Sometimes evident within a few hours of birth and always apparent within
the first week of life, this condition causes inflammation of the membranes
covering the brain and spinal cord (meningitis), pneumonia, blood infection
(sepsis) and other problems. Late-onset GBS develops between the ages of
seven days and three months. It often causes meningitis. About half of
all cases of this rare condition can be traced to mothers who are GBS carriers.
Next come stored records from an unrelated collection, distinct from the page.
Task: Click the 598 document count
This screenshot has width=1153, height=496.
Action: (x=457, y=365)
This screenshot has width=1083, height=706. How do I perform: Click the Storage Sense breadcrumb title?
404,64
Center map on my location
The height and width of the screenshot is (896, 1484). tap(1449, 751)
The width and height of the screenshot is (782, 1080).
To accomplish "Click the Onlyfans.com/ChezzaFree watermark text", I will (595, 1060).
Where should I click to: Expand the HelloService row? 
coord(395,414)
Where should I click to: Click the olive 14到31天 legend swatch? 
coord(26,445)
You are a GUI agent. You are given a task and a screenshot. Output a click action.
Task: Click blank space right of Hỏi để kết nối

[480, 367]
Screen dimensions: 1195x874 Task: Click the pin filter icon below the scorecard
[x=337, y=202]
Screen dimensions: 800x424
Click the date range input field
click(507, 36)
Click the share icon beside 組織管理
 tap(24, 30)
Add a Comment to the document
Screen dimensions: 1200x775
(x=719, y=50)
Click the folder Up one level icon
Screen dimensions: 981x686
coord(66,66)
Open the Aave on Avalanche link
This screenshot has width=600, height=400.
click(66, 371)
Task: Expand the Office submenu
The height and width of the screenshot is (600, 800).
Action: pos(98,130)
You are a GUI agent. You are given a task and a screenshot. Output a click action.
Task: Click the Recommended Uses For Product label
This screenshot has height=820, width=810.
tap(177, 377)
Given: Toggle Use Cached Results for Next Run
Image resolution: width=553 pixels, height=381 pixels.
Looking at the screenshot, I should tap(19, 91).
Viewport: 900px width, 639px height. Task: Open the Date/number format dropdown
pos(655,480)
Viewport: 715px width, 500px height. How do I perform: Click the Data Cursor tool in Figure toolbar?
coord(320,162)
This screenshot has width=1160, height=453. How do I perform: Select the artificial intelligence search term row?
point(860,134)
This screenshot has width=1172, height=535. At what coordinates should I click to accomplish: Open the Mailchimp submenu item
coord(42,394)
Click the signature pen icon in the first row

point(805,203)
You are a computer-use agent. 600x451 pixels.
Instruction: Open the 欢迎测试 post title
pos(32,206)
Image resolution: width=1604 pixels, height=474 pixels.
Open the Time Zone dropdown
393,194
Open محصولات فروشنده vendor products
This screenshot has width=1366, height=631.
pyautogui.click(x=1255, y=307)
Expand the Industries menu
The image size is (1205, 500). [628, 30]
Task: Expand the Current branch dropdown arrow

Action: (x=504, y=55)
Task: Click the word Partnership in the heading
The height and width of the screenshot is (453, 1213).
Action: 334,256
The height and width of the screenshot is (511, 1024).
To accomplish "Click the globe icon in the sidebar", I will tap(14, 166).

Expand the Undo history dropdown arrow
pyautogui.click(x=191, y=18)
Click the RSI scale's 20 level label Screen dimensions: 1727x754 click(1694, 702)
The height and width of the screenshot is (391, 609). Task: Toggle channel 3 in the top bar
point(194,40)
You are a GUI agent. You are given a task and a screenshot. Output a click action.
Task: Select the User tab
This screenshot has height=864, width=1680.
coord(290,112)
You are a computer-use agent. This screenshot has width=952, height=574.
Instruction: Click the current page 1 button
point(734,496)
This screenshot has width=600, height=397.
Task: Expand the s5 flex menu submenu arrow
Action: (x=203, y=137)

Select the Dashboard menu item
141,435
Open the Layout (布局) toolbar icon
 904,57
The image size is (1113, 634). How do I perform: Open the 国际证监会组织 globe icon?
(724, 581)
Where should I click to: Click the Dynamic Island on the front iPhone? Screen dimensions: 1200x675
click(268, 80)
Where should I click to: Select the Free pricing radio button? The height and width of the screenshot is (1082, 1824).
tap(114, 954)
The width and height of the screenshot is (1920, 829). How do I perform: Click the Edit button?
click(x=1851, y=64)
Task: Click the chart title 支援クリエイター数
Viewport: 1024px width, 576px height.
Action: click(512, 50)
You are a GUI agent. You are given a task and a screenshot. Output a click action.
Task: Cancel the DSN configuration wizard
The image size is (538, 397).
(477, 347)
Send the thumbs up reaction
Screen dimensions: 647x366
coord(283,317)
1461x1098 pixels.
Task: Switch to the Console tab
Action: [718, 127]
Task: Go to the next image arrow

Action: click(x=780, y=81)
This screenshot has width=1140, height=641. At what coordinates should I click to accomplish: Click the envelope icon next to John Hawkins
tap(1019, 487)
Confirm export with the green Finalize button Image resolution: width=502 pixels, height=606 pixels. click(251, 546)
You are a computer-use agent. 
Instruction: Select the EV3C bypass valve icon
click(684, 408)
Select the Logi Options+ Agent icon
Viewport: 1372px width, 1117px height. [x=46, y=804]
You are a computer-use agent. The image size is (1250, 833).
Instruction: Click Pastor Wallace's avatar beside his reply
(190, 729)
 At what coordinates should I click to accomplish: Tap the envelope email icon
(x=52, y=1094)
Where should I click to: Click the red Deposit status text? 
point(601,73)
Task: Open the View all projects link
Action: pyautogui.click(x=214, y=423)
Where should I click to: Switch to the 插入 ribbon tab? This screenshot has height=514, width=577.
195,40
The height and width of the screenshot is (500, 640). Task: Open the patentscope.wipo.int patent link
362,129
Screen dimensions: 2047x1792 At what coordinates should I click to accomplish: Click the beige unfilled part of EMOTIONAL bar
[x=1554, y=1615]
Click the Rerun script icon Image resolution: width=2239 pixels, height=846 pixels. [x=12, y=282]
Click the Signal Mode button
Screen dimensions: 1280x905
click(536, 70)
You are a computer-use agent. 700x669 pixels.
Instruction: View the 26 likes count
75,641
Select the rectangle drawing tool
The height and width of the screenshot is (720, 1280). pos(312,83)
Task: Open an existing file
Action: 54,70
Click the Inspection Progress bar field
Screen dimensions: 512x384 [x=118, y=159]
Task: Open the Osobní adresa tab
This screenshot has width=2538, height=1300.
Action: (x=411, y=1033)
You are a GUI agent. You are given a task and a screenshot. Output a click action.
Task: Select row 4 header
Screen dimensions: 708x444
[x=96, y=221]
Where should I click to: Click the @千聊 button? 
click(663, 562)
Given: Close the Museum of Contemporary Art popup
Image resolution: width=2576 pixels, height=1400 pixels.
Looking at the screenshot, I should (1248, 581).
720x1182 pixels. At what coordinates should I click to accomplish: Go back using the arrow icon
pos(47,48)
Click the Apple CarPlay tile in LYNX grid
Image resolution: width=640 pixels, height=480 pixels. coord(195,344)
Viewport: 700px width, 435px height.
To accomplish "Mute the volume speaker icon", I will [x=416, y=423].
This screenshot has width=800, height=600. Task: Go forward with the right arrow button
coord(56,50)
The cause of the others is unknown.
More than 13% of babies who develop GBS infection during birth or within
the first few months of life develop neurologic disorders. An equal number
of them die.
TREATMENT
Penicillin and other antibiotics are used to treat strep infections. It
takes less than 24 hours for antibiotics to eliminate an infected person's
ability to transmit GAS. Guidelines developed by the American Academy of
Obstetrics and Gynecology (AAOG), the American Academy of Pediatrics (AAP),
and the Centers for Disease Control and Prevention (CDC) recommend administering
intravenous antibiotics to a woman at high risk of passing GBS infection
on to her child, and offering the medication to any pregnant woman who
wants it. Initiating antibiotic therapy at least four hours before birth
allows medication to become concentrated enough to protect the baby during
passage through the birth canal. Babies infected with GBS during or shortly
after birth may die. Those who survive often require lengthy hospital stays
and develop vision or hearing loss and other permanent disabilities.